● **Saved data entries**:
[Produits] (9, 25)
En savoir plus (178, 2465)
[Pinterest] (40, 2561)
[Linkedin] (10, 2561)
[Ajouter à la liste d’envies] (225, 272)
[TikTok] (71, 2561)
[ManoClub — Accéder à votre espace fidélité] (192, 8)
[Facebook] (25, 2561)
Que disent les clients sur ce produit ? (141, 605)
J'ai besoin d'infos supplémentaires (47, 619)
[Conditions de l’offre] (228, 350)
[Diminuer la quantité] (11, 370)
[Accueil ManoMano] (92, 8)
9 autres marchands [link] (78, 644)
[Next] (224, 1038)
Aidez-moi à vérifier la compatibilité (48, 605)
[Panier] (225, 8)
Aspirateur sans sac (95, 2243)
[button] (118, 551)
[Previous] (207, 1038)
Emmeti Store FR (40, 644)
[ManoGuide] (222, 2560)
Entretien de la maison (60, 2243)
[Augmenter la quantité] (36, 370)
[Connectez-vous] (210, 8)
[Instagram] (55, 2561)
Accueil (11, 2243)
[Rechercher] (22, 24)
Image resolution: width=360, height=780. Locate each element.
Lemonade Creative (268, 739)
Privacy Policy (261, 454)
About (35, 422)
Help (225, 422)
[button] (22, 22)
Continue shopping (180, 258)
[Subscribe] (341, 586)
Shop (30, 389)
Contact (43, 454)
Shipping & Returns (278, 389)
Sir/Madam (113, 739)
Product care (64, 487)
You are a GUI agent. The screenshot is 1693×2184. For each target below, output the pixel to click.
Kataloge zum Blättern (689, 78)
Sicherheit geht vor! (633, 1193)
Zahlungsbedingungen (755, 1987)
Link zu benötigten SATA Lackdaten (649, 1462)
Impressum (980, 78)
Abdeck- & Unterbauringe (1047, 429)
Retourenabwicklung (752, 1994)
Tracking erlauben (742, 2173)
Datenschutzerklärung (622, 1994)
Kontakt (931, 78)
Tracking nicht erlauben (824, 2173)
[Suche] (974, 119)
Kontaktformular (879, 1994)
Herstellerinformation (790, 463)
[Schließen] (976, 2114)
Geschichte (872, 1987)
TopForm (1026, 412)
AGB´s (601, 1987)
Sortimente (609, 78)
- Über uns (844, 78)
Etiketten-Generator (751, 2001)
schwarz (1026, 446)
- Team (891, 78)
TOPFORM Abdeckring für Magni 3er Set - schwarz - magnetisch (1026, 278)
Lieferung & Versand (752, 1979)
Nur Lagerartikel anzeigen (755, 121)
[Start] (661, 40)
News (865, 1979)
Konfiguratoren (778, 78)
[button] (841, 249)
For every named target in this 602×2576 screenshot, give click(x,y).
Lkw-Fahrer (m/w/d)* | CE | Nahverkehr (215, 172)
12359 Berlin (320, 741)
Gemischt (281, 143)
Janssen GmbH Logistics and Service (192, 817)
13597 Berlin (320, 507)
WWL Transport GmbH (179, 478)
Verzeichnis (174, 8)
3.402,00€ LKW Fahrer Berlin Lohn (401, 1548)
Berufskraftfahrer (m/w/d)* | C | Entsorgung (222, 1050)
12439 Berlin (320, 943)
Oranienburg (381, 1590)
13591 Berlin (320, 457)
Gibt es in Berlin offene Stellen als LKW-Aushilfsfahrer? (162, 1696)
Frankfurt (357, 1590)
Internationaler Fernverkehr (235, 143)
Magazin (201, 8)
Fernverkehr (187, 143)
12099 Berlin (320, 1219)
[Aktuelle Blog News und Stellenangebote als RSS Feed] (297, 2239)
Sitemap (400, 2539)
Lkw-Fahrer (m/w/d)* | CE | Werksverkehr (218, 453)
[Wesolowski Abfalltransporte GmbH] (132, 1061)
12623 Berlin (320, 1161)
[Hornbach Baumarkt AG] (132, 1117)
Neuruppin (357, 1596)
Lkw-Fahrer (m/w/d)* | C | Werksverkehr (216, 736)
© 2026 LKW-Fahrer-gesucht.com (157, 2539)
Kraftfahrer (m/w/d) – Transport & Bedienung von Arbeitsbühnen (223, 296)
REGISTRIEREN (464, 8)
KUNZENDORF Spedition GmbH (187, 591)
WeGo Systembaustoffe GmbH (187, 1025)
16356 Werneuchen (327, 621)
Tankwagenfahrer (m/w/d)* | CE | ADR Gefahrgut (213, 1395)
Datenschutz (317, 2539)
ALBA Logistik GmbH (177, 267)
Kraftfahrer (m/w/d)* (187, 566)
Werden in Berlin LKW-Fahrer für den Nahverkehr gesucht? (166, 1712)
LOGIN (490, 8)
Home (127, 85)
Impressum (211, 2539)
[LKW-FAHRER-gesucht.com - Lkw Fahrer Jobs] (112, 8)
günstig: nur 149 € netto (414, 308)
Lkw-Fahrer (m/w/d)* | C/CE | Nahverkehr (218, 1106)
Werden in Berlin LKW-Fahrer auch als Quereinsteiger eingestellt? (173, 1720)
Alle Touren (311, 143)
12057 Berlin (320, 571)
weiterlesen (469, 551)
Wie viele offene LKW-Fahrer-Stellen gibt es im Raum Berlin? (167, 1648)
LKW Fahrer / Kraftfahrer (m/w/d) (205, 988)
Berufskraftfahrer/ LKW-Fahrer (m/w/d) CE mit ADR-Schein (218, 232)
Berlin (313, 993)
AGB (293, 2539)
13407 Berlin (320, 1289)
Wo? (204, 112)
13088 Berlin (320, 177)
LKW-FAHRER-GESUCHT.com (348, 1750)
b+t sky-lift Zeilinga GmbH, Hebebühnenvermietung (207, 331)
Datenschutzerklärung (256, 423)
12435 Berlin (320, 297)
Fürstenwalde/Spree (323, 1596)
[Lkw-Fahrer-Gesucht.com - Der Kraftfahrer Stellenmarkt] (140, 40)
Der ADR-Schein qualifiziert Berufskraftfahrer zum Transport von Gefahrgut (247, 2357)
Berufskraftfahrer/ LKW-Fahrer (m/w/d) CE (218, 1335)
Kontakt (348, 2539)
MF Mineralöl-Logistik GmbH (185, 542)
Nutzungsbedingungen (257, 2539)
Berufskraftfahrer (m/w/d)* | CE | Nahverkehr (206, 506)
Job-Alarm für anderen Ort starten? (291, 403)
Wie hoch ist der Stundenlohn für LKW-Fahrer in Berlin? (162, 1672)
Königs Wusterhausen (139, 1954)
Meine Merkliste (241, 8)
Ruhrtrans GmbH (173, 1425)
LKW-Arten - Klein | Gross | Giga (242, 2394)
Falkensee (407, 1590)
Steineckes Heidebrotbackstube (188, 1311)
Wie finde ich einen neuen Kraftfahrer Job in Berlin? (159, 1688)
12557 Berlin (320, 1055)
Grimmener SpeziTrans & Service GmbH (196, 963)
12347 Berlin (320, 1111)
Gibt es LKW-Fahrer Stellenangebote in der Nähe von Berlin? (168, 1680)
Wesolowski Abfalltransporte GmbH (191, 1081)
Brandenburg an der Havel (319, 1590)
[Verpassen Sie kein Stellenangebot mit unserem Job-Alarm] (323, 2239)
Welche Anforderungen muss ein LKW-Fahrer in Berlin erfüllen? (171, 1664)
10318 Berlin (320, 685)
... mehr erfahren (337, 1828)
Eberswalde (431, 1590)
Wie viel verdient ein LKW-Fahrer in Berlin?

● **The problem**:
The required answer is the exact run of lines above starting at the line with "Herstellerinformation (790, 463)" and ending at the line with "Impressum (211, 2539)", with both ends present.

● **Finished exercise**:
Herstellerinformation (790, 463)
[Schließen] (976, 2114)
Geschichte (872, 1987)
TopForm (1026, 412)
AGB´s (601, 1987)
Sortimente (609, 78)
- Über uns (844, 78)
Etiketten-Generator (751, 2001)
schwarz (1026, 446)
- Team (891, 78)
TOPFORM Abdeckring für Magni 3er Set - schwarz - magnetisch (1026, 278)
Lieferung & Versand (752, 1979)
Nur Lagerartikel anzeigen (755, 121)
[Start] (661, 40)
News (865, 1979)
Konfiguratoren (778, 78)
[button] (841, 249)
For every named target in this 602×2576 screenshot, give click(x,y).
Lkw-Fahrer (m/w/d)* | CE | Nahverkehr (215, 172)
12359 Berlin (320, 741)
Gemischt (281, 143)
Janssen GmbH Logistics and Service (192, 817)
13597 Berlin (320, 507)
WWL Transport GmbH (179, 478)
Verzeichnis (174, 8)
3.402,00€ LKW Fahrer Berlin Lohn (401, 1548)
Berufskraftfahrer (m/w/d)* | C | Entsorgung (222, 1050)
12439 Berlin (320, 943)
Oranienburg (381, 1590)
13591 Berlin (320, 457)
Gibt es in Berlin offene Stellen als LKW-Aushilfsfahrer? (162, 1696)
Frankfurt (357, 1590)
Internationaler Fernverkehr (235, 143)
Magazin (201, 8)
Fernverkehr (187, 143)
12099 Berlin (320, 1219)
[Aktuelle Blog News und Stellenangebote als RSS Feed] (297, 2239)
Sitemap (400, 2539)
Lkw-Fahrer (m/w/d)* | CE | Werksverkehr (218, 453)
[Wesolowski Abfalltransporte GmbH] (132, 1061)
12623 Berlin (320, 1161)
[Hornbach Baumarkt AG] (132, 1117)
Neuruppin (357, 1596)
Lkw-Fahrer (m/w/d)* | C | Werksverkehr (216, 736)
© 2026 LKW-Fahrer-gesucht.com (157, 2539)
Kraftfahrer (m/w/d) – Transport & Bedienung von Arbeitsbühnen (223, 296)
REGISTRIEREN (464, 8)
KUNZENDORF Spedition GmbH (187, 591)
WeGo Systembaustoffe GmbH (187, 1025)
16356 Werneuchen (327, 621)
Tankwagenfahrer (m/w/d)* | CE | ADR Gefahrgut (213, 1395)
Datenschutz (317, 2539)
ALBA Logistik GmbH (177, 267)
Kraftfahrer (m/w/d)* (187, 566)
Werden in Berlin LKW-Fahrer für den Nahverkehr gesucht? (166, 1712)
LOGIN (490, 8)
Home (127, 85)
Impressum (211, 2539)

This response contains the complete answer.